Missing Person. Who are we? Smoke, perhaps. Patrick Modiano takes on this question in vague metaphor of how we determine our identity — slices of memory pieced together to reconstruct, perhaps construct ourselves.
Here we have the main character who has lost most of his memory and, having worked in a private detective firm to support himself for the last few years, uses those skills to find himself. The world to him and to us is vague and uncertain. He emerges from time to time from the fog of amnesia to recognize something clear enough to warrant continuing his quest, a quest remarkably without passion even in moments of a significant discovery. The author reveals mood in a way a painter might if he or she could hide brushstrokes. The problem for me is that while what he accomplishes seems like narrative magic, I remained uncurious about what he was hiding. It was brilliance without light, without movement. Without motivation.

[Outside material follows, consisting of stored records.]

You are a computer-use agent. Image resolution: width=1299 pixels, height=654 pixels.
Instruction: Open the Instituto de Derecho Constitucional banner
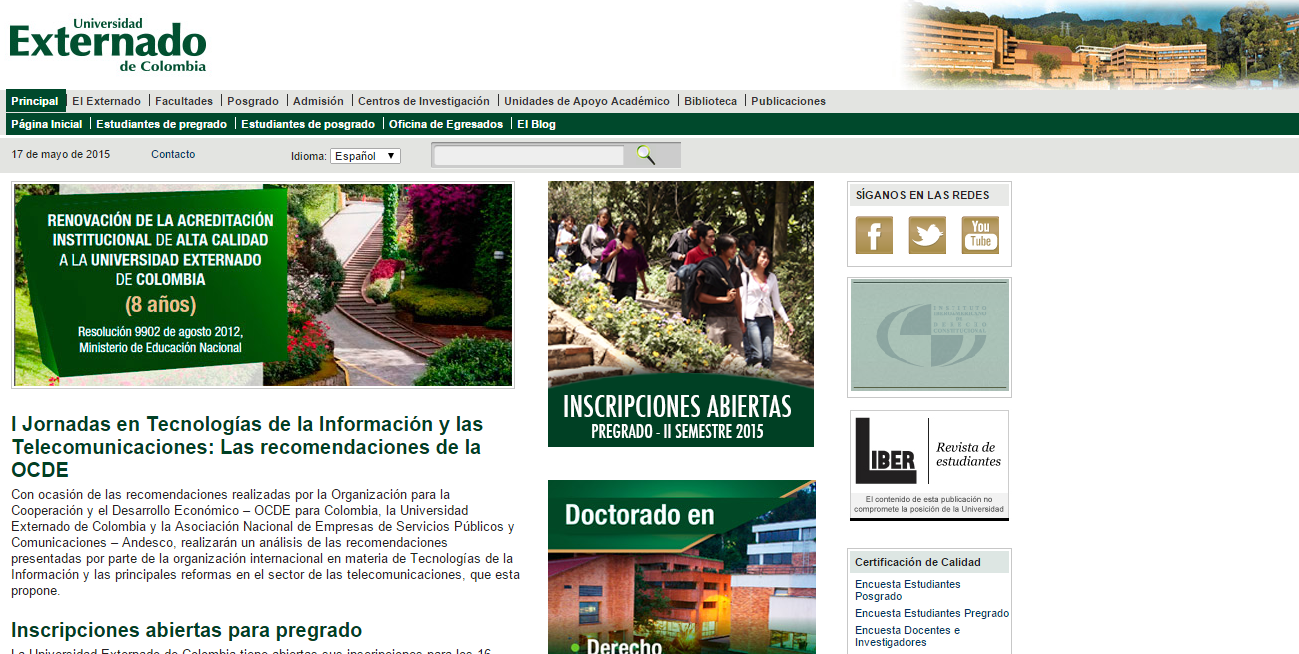click(x=929, y=335)
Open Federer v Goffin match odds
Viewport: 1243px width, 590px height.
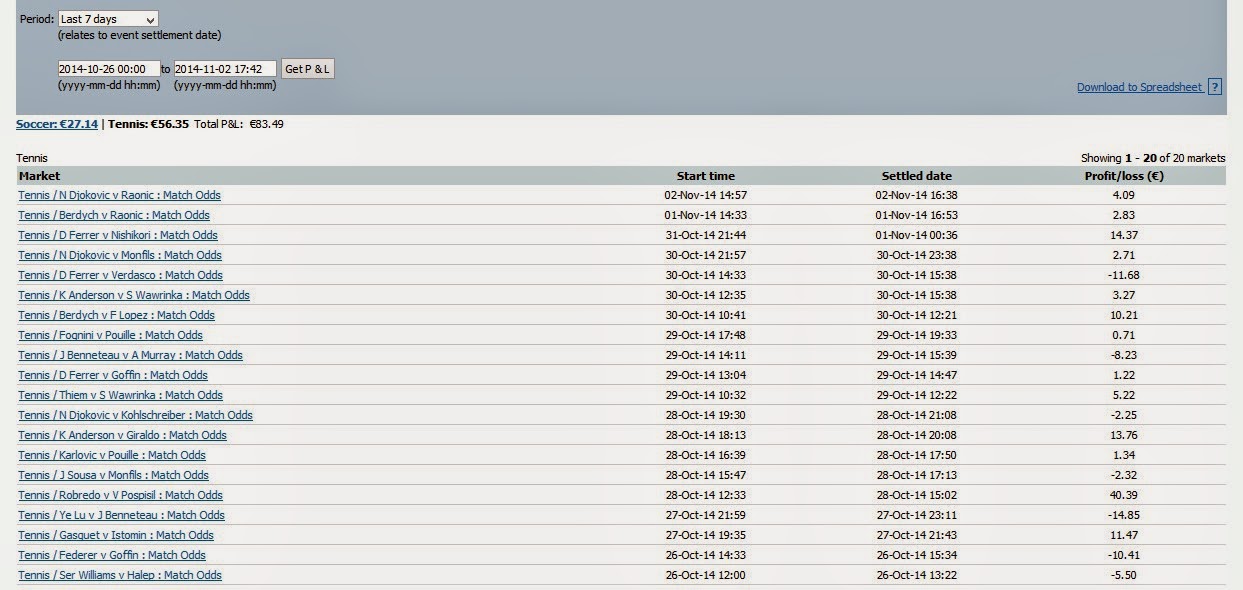point(112,555)
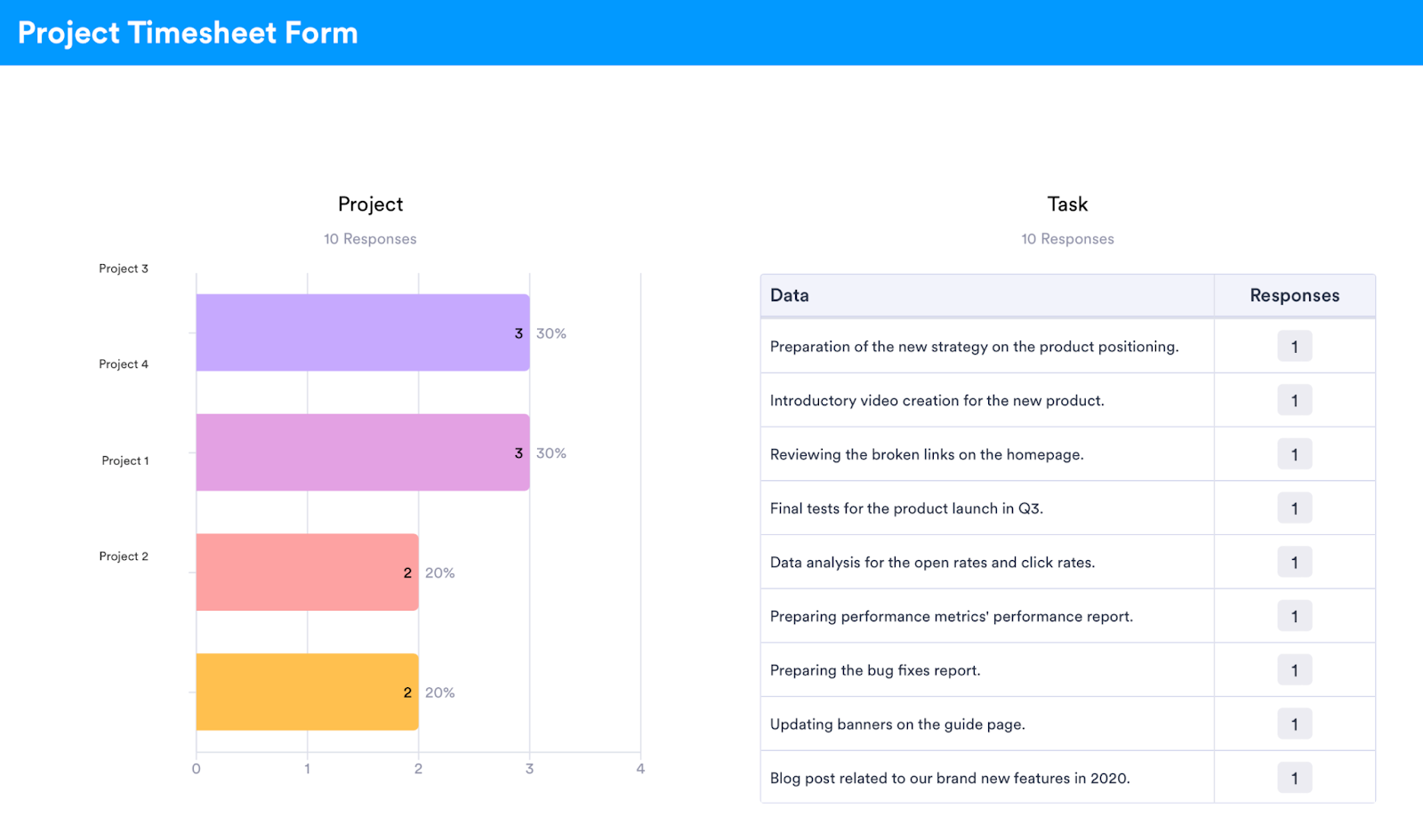1423x840 pixels.
Task: Select the "Introductory video creation" row text
Action: pos(937,401)
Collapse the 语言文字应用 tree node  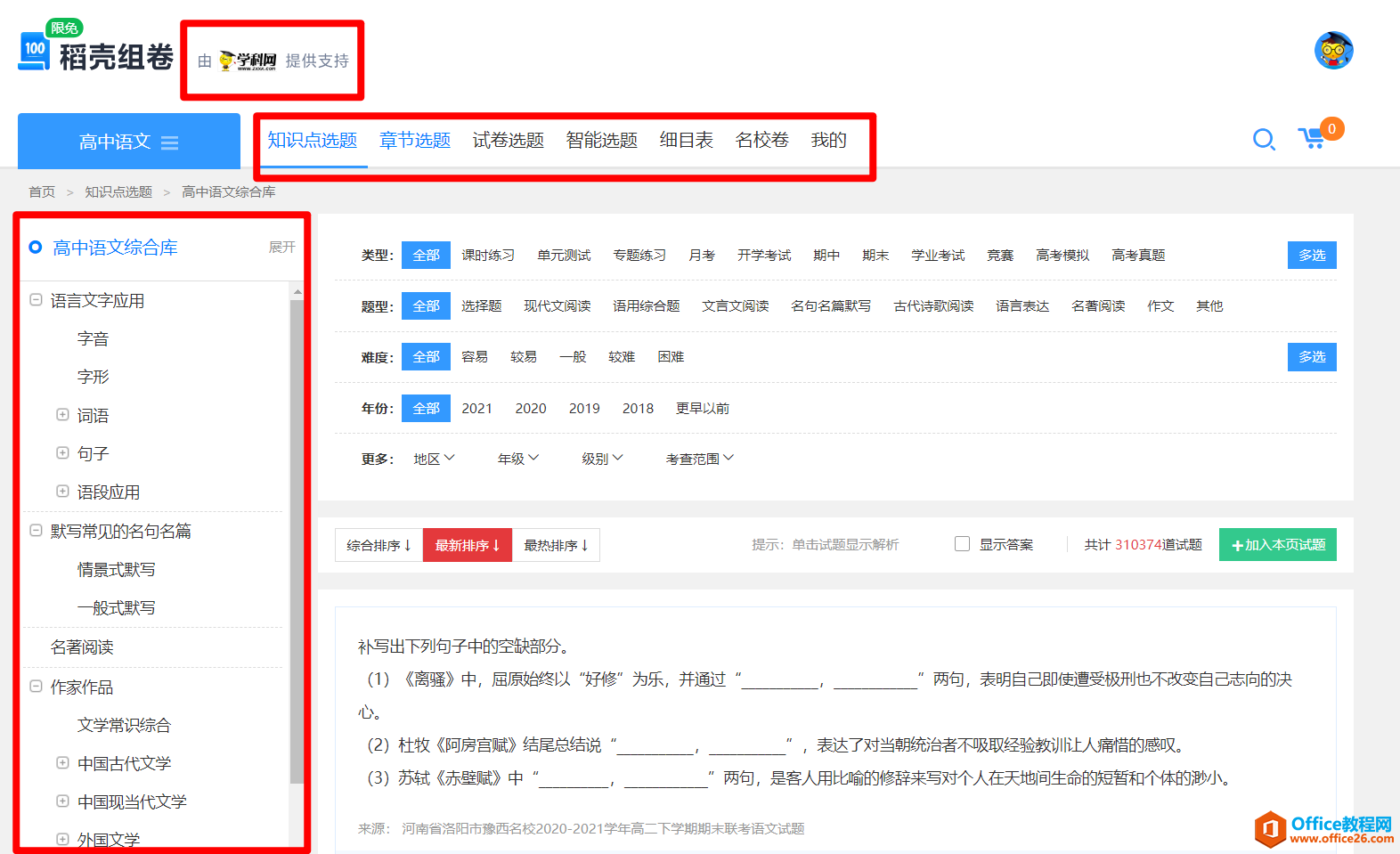click(36, 300)
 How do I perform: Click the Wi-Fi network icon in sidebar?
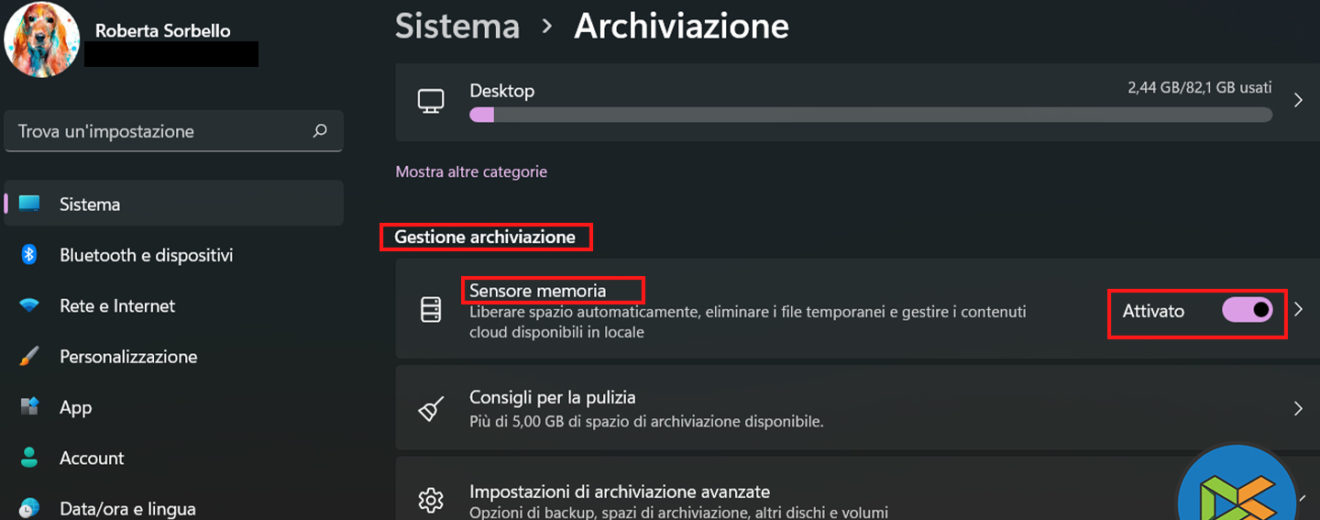[29, 306]
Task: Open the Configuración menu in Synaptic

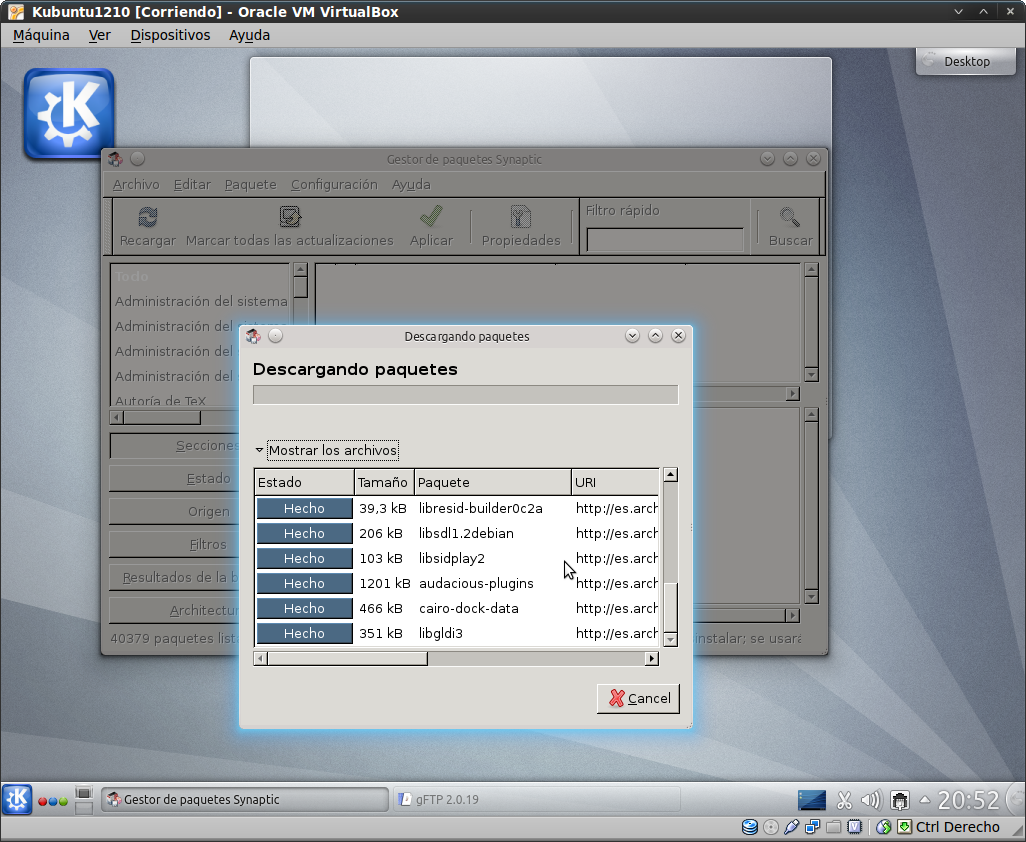Action: tap(334, 184)
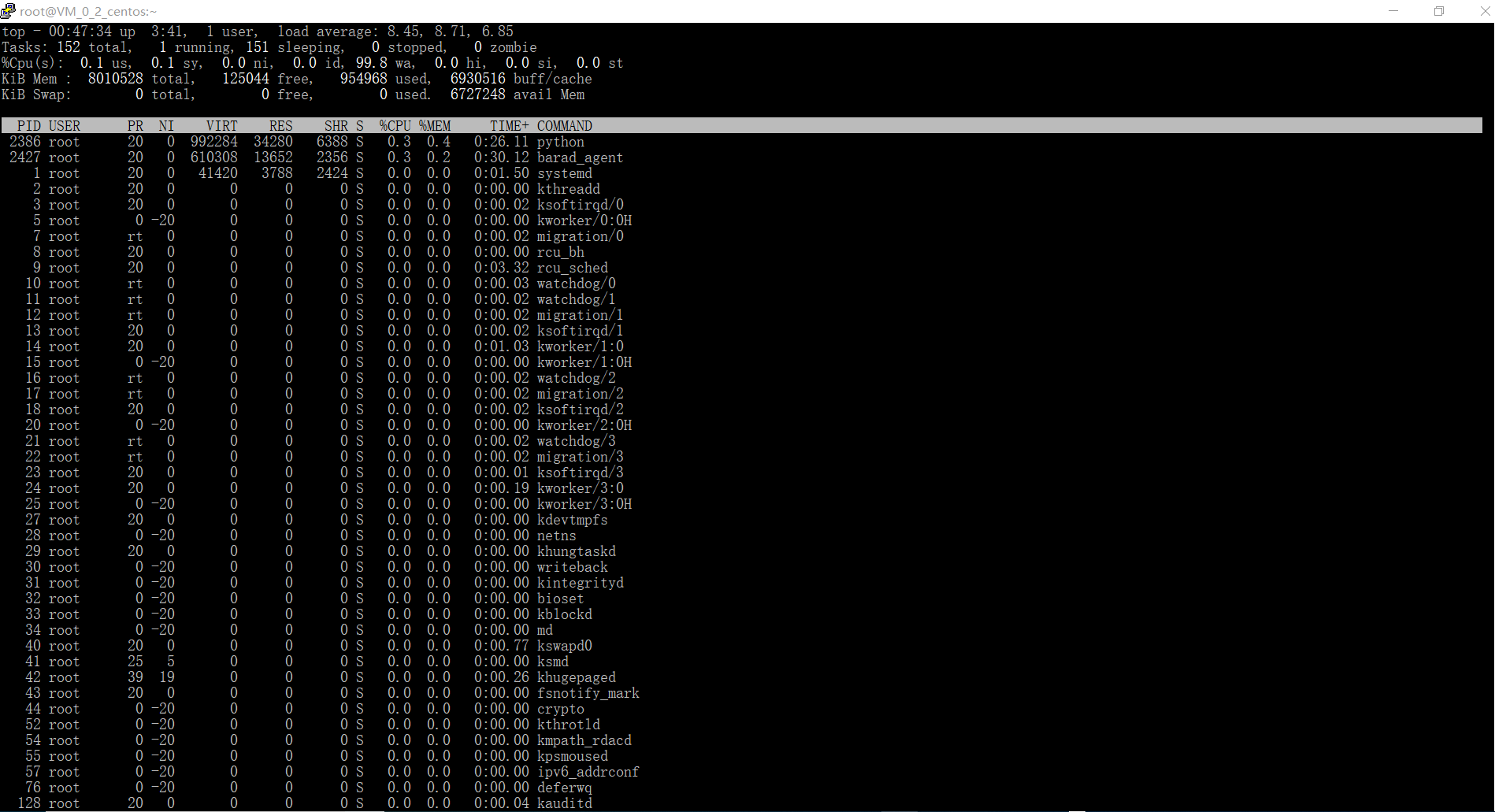The width and height of the screenshot is (1495, 812).
Task: Click the window title root@VM_0_2_centos
Action: (88, 12)
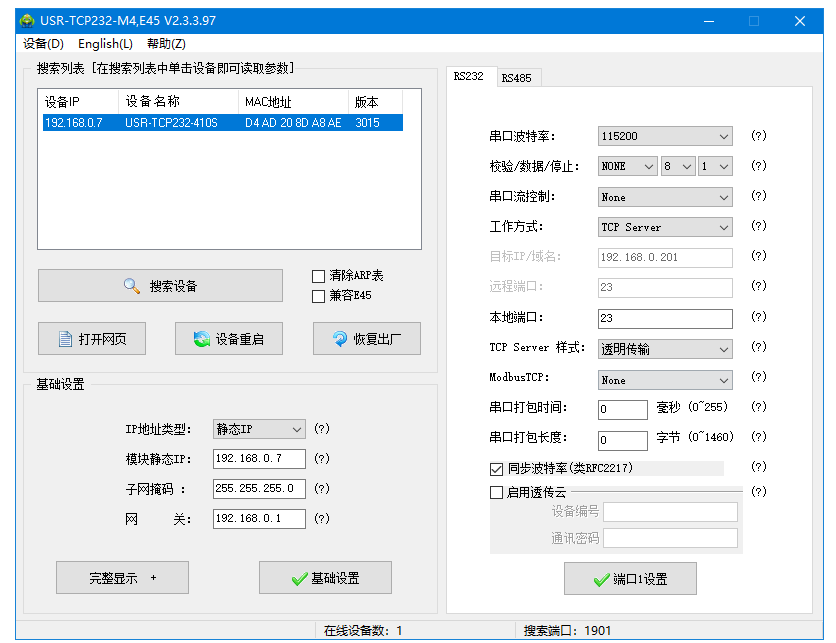
Task: Click the magnifier icon on 搜索设备 button
Action: (132, 286)
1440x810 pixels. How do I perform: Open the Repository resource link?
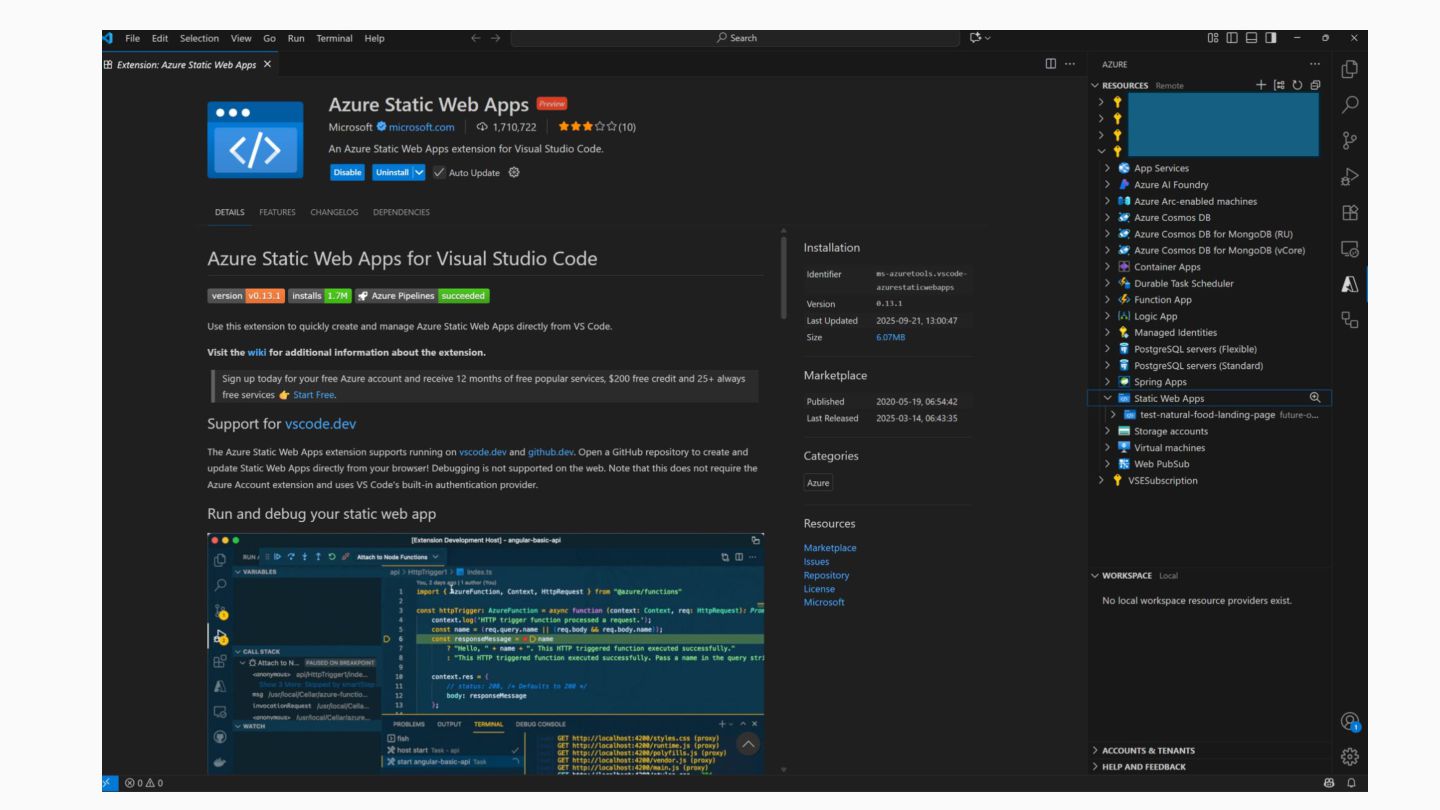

However, I fear this is my problem, not his. He won the 2014 Nobel Prize for Literature. And this book, in particular, won the Prix Goncourt. All I’ve ever won was a Kodak camera and some flashbulbs for getting a number of non subscribers on my newspaper paper route to sign up for a subscription to a late afternoon edition. There are opinions and there are opinions.
What I did like about Missing Person and its lack of specific meaning (for me) is that it teased my imagination, stimulated my already overworked speculative nature. There is, of course, the simple plot of a private eye searching for himself. Other than the premise being ironic, what is there?
Answer: what we all do much of the time? At any age, recollecting and revaluating our friends, understanding relationships in new ways from a constantly changing perspective. While I may remember and perhaps analyze an event that occurred when I was 11, I may have misplaced memories of many events that preceded it and many that followed. At another time that one event I remembered earlier may slip back into the shadows, perhaps forever. Am I still the same person?
Now I am 70, and in a very literal way I have spent months putting down events of my life, but not only mine, but the lives of my parents and theirs, searching for some meaning in all of that. If we remember only this or that, then we are that person. If we remember other thises and thats, then that’s who remains. And if we forget?
In Missing Person, it seems to me, the detective could have just gone on to live his life with a forshortened past and had more interesting times with the years he had left. It’s a decision that we might always be on the verge of making.